▸ Records for the exercise
☆ ☆ ☆ ☆ ☆
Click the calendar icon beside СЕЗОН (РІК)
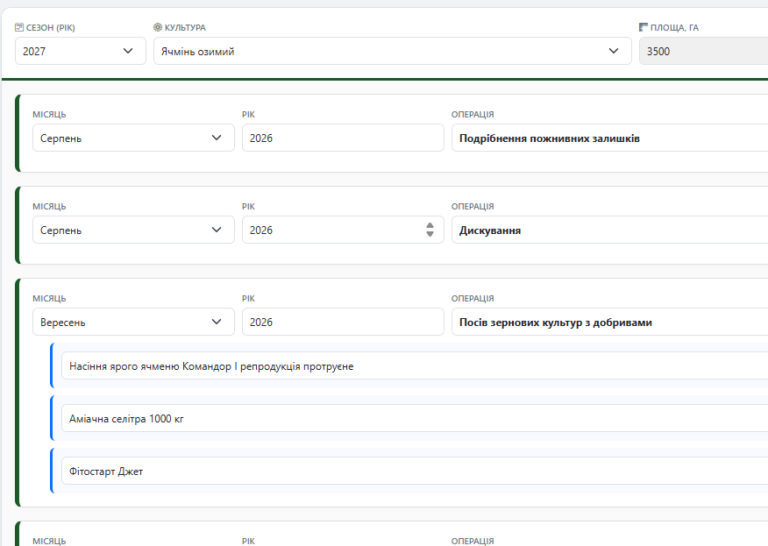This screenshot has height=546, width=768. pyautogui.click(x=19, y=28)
☆ ☆ ☆ ☆ ☆
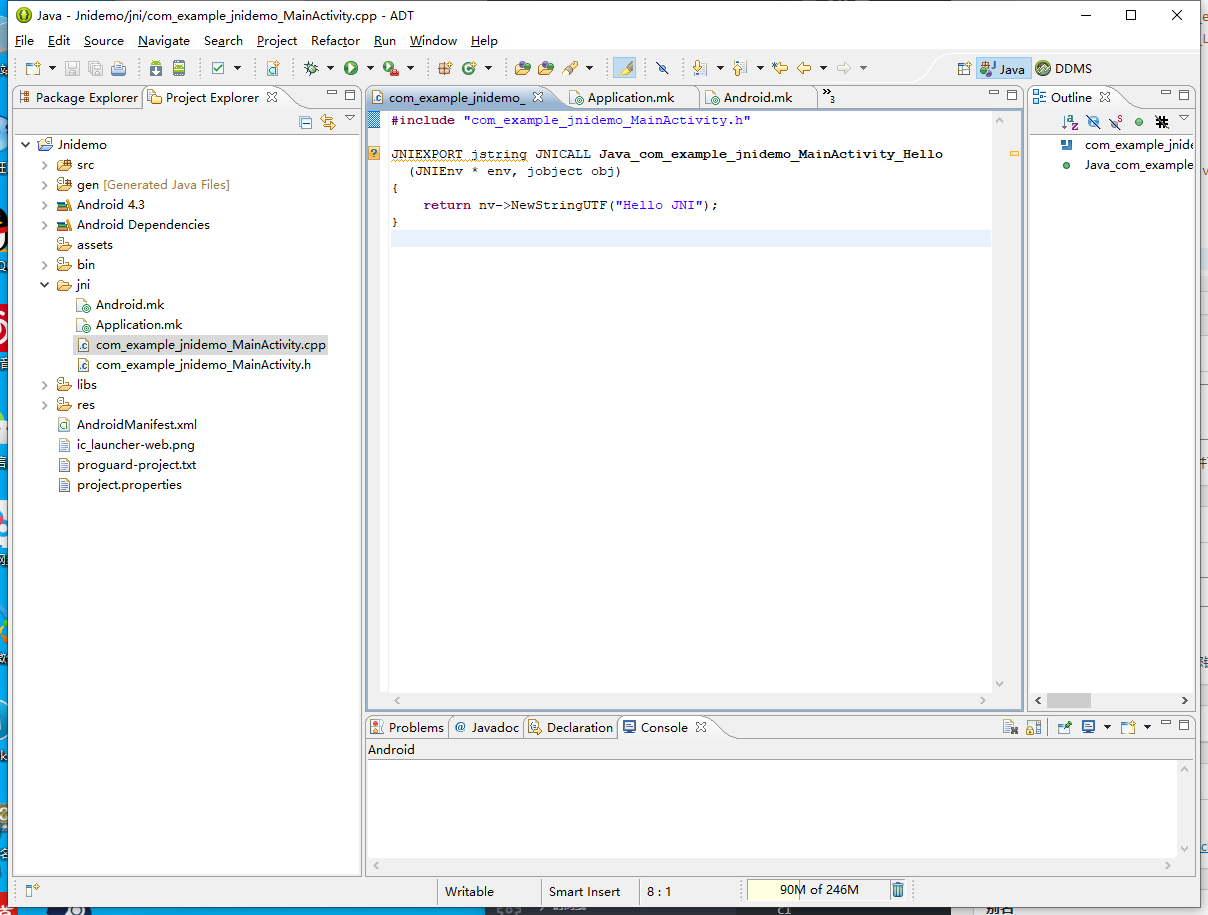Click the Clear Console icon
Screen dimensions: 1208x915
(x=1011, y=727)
☆ ☆ ☆ ☆ ☆
▸ What the task asks
Copy word for word the rows from the line containing "Click the Clear Console icon" through the line containing "(x=1011, y=727)". Leave the pictures out of your answer.

▸ Task answer
Click the Clear Console icon
Screen dimensions: 1208x915
(x=1011, y=727)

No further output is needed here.